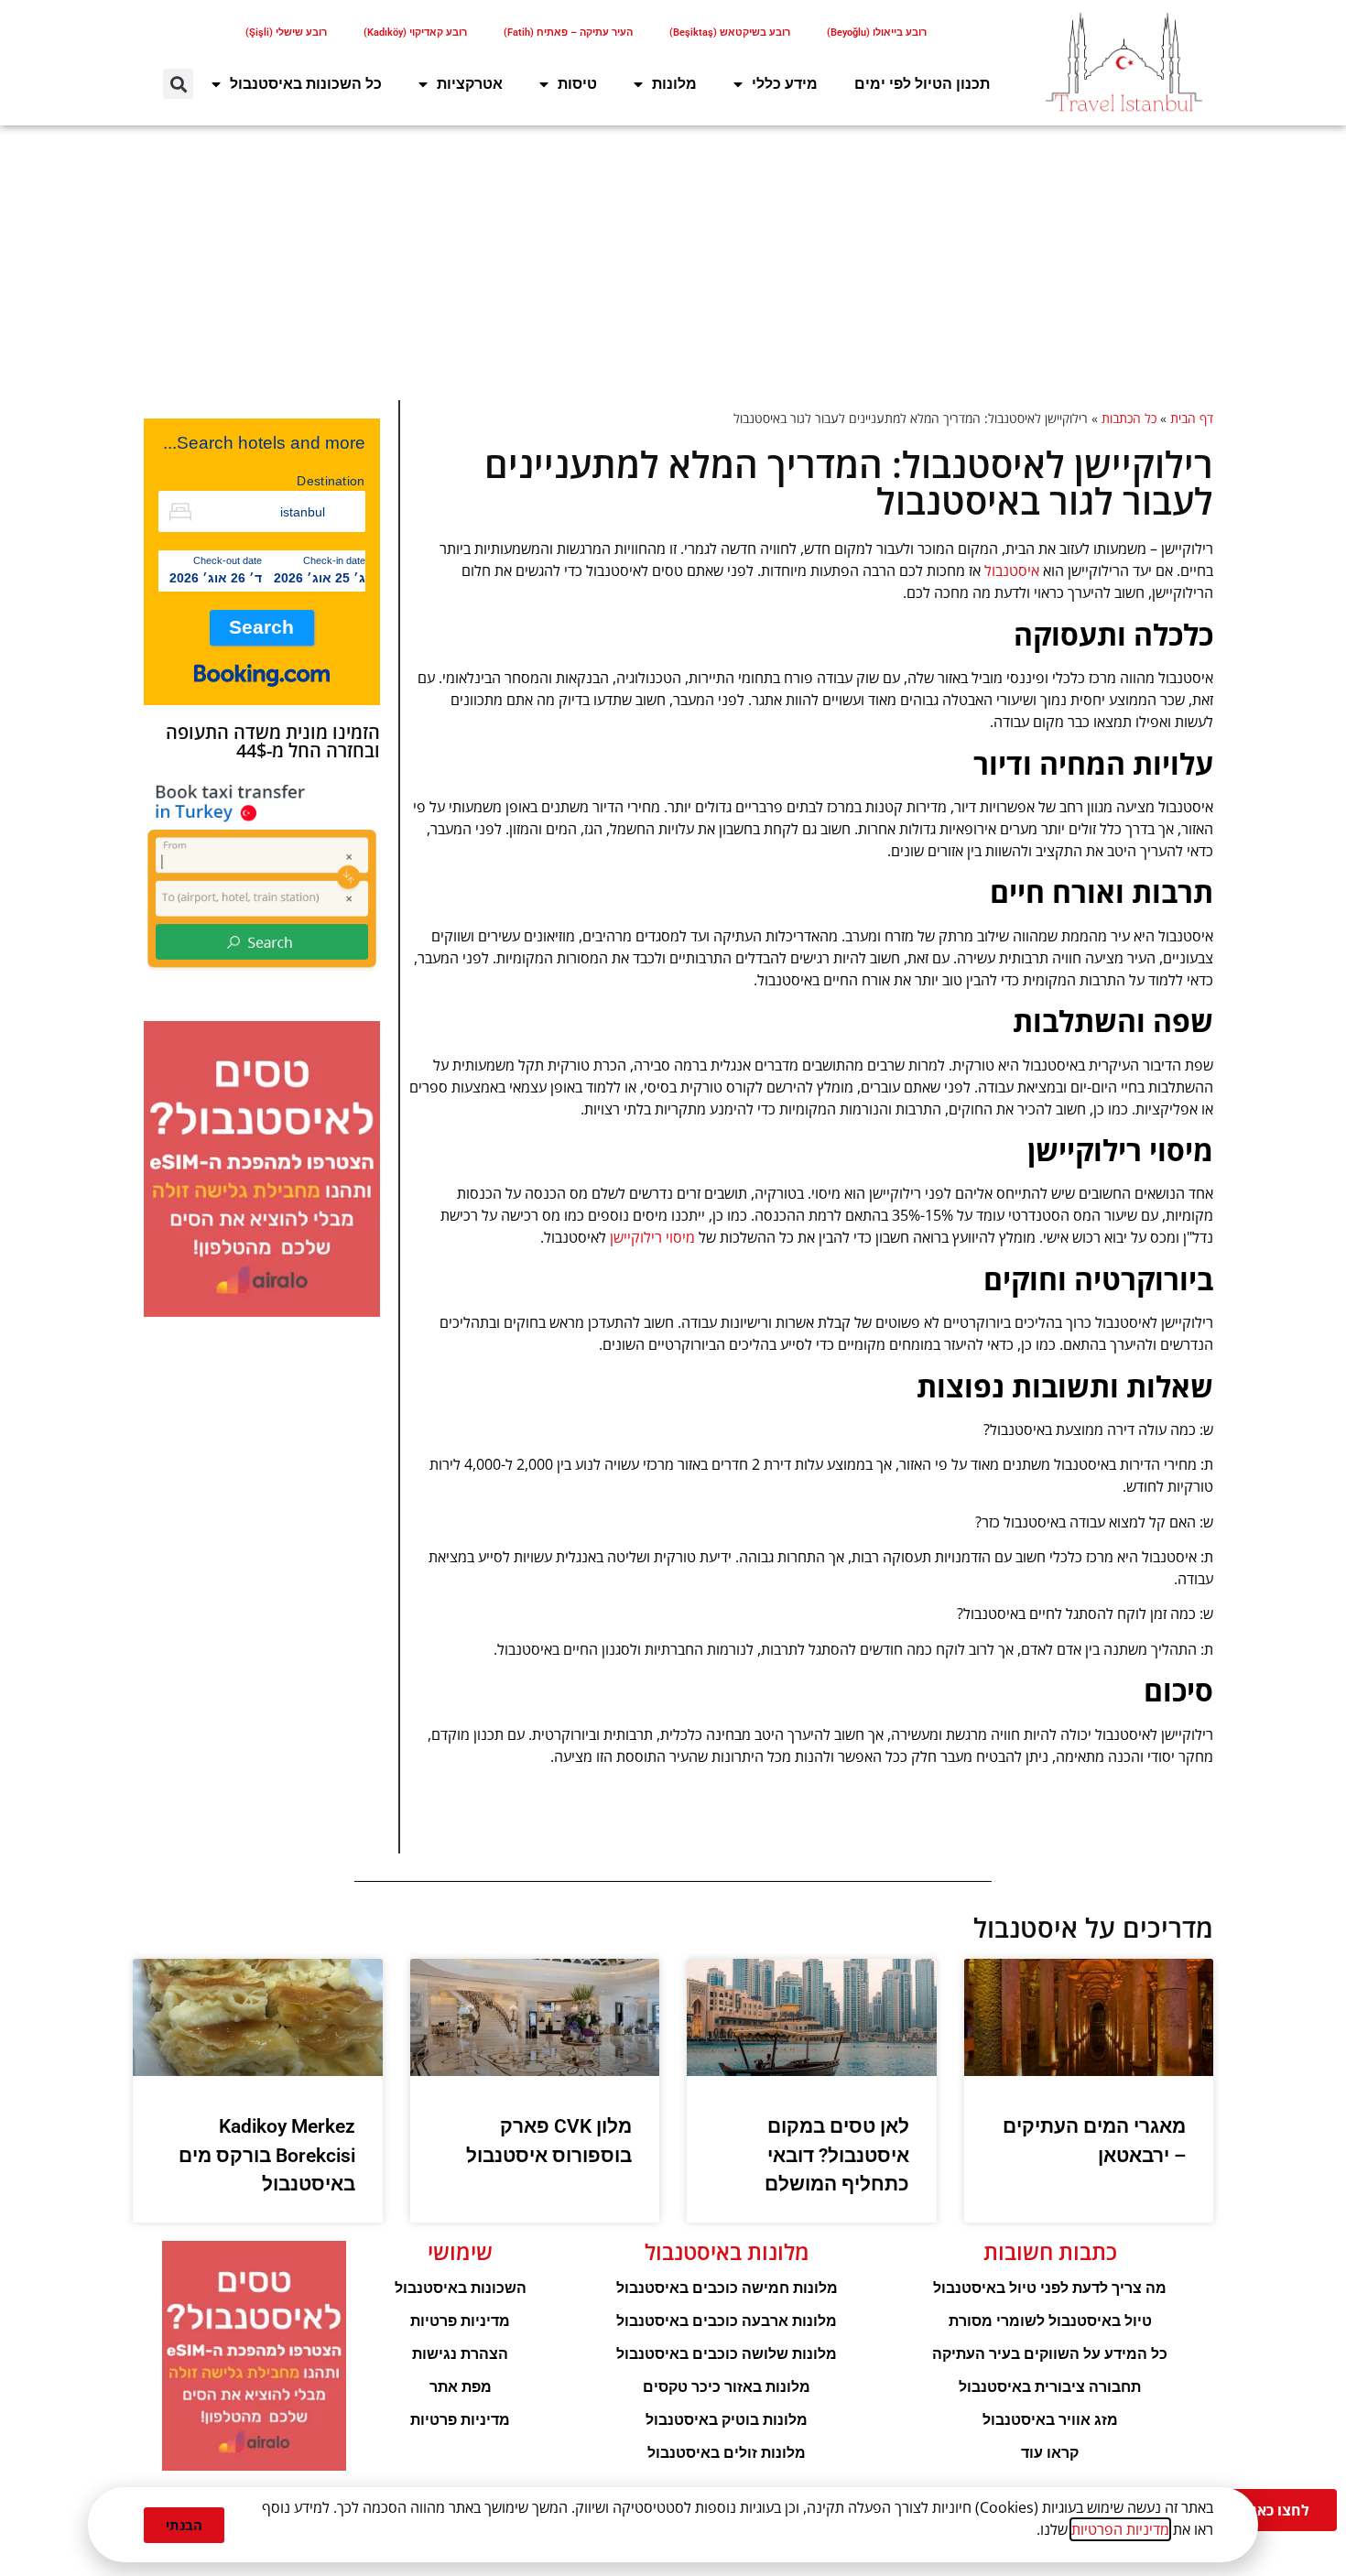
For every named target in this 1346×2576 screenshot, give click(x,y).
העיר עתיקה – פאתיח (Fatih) (568, 32)
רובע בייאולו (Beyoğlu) (877, 32)
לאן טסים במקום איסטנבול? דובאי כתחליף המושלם (837, 2155)
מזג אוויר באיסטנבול (1050, 2420)
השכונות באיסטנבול (460, 2288)
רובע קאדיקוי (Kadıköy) (415, 32)
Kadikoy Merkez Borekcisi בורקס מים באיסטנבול (267, 2155)
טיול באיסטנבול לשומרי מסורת (1050, 2321)
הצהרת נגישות (460, 2354)
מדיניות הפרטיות (1120, 2529)
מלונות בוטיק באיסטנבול (727, 2420)
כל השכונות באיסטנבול (306, 83)
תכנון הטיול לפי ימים (922, 83)
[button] (178, 84)
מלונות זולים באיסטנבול (726, 2453)
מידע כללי (785, 83)
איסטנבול (1011, 570)
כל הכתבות (1129, 418)
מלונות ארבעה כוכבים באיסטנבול (726, 2321)
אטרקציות (470, 83)
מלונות (674, 83)
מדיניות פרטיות (460, 2321)
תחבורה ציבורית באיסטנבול (1050, 2387)
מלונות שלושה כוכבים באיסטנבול (726, 2354)
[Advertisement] (673, 263)
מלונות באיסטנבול (727, 2251)
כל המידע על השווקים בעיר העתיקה (1049, 2354)
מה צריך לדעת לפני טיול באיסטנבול (1050, 2288)
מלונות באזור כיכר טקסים (726, 2387)
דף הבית (1191, 418)
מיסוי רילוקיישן (652, 1237)
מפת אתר (460, 2387)
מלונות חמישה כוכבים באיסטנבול (727, 2288)
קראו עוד (1050, 2453)
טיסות (577, 83)
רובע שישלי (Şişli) (286, 32)
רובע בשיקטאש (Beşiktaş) (729, 32)
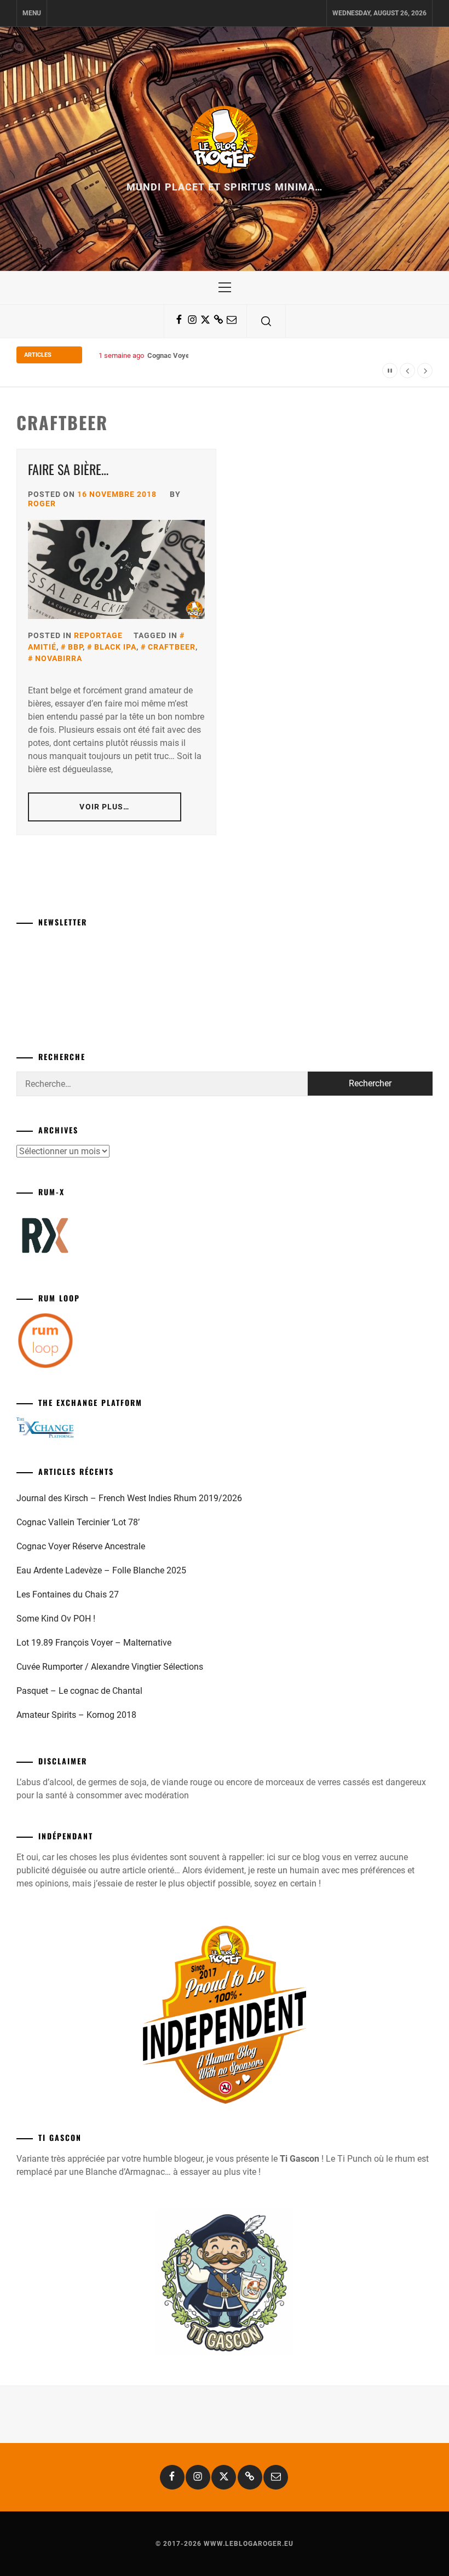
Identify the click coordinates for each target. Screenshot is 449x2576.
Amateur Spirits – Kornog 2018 (76, 1715)
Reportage (98, 635)
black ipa (115, 646)
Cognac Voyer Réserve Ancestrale (201, 355)
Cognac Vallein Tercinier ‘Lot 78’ (78, 1522)
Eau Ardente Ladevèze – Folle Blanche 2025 (101, 1570)
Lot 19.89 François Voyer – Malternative (93, 1642)
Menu (31, 13)
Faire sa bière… (68, 469)
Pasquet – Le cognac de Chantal (79, 1691)
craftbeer (171, 646)
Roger (42, 503)
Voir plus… (104, 806)
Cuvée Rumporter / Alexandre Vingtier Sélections (109, 1667)
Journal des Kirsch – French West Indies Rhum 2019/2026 (129, 1498)
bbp (75, 646)
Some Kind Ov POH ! (55, 1618)
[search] (266, 321)
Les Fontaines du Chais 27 (67, 1594)
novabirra (58, 658)
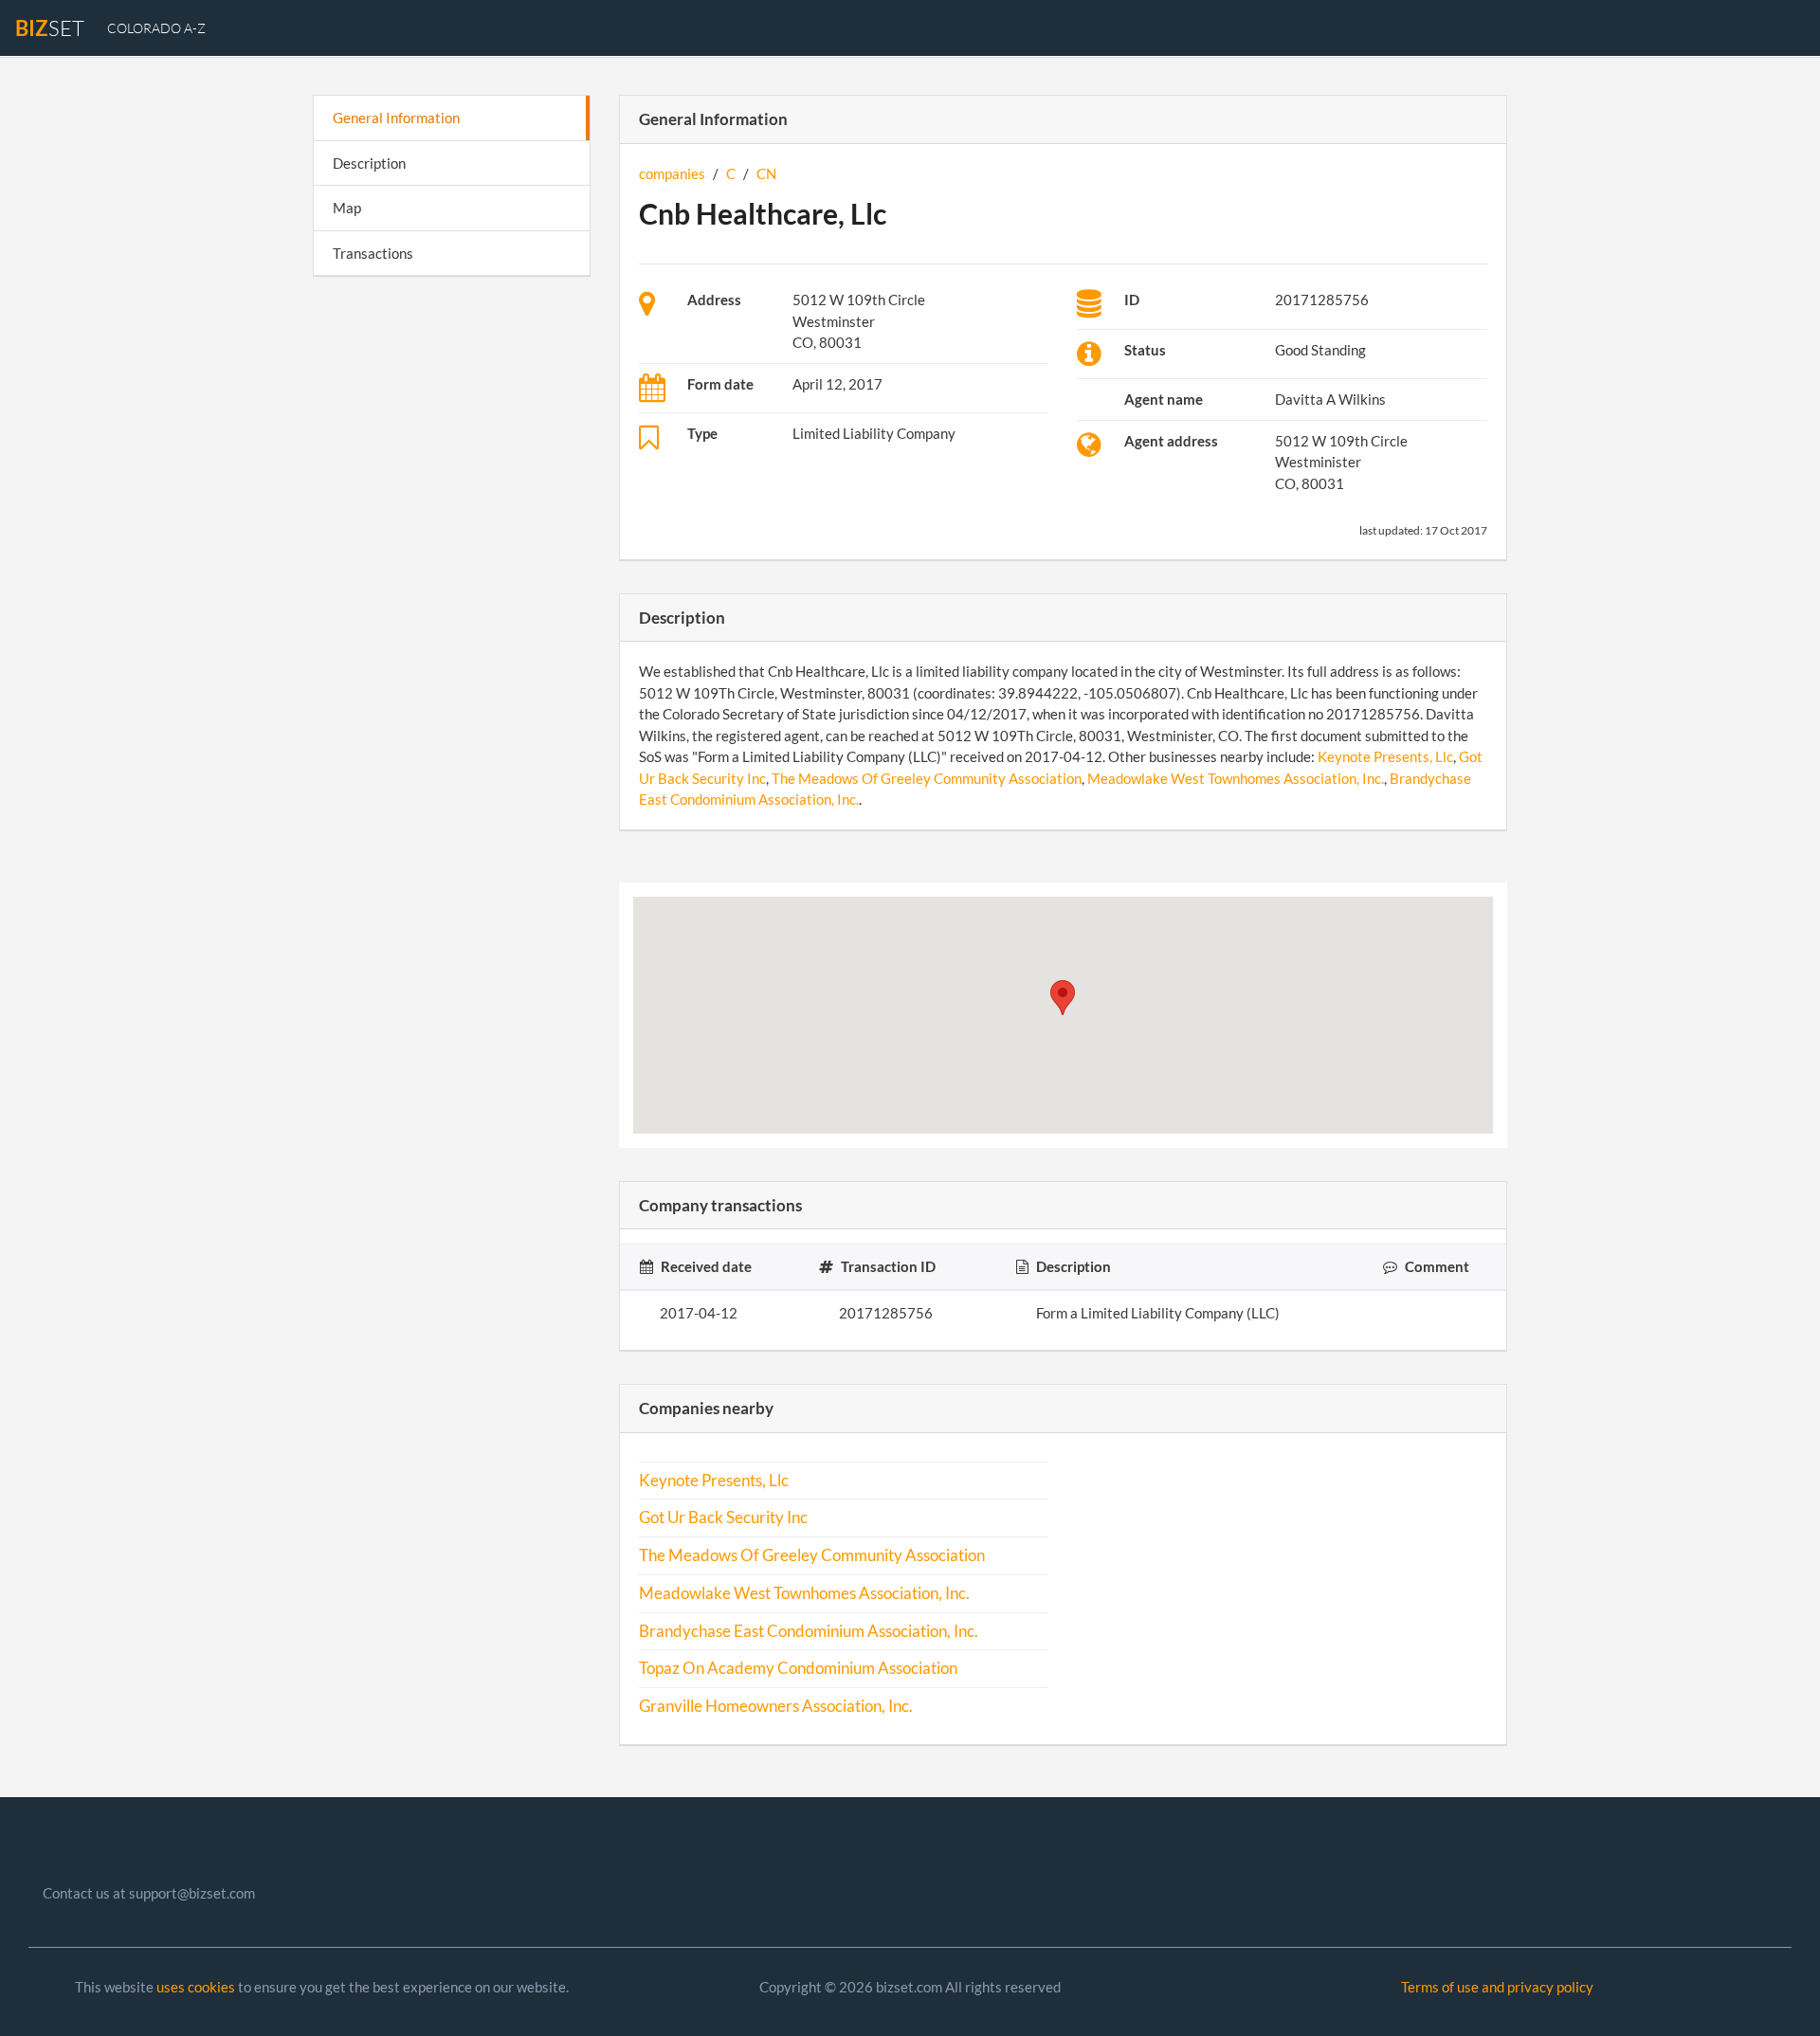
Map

####

> Exercise requirements
Above are some records. Reproduce the lines from the one with "מדיניות פרטיות (460, 2321)" down to the one with "Journal des Kirsch", keeping both, and leave every picture out.

> Your solution
מדיניות פרטיות (460, 2321)
תחבורה ציבורית באיסטנבול (1050, 2387)
מלונות שלושה כוכבים באיסטנבול (726, 2354)
[Advertisement] (673, 263)
מלונות באיסטנבול (727, 2251)
כל המידע על השווקים בעיר העתיקה (1049, 2354)
מה צריך לדעת לפני טיול באיסטנבול (1050, 2288)
מלונות באזור כיכר טקסים (726, 2387)
דף הבית (1191, 418)
מיסוי רילוקיישן (652, 1237)
מפת אתר (460, 2387)
מלונות חמישה כוכבים באיסטנבול (727, 2288)
קראו עוד (1050, 2453)
טיסות (577, 83)
רובע שישלי (Şişli) (286, 32)
רובע בשיקטאש (Beşiktaş) (729, 32)
Identify the click coordinates for each target. Screenshot is 449x2576.
Amateur Spirits – Kornog 2018 (76, 1715)
Reportage (98, 635)
black ipa (115, 646)
Cognac Voyer Réserve Ancestrale (201, 355)
Cognac Vallein Tercinier ‘Lot 78’ (78, 1522)
Eau Ardente Ladevèze – Folle Blanche 2025 (101, 1570)
Lot 19.89 François Voyer – Malternative (93, 1642)
Menu (31, 13)
Faire sa bière… (68, 469)
Pasquet – Le cognac de Chantal (79, 1691)
craftbeer (171, 646)
Roger (42, 503)
Voir plus… (104, 806)
Cuvée Rumporter / Alexandre Vingtier Sélections (109, 1667)
Journal des Kirsch – French West Indies Rhum 2019/2026 (129, 1498)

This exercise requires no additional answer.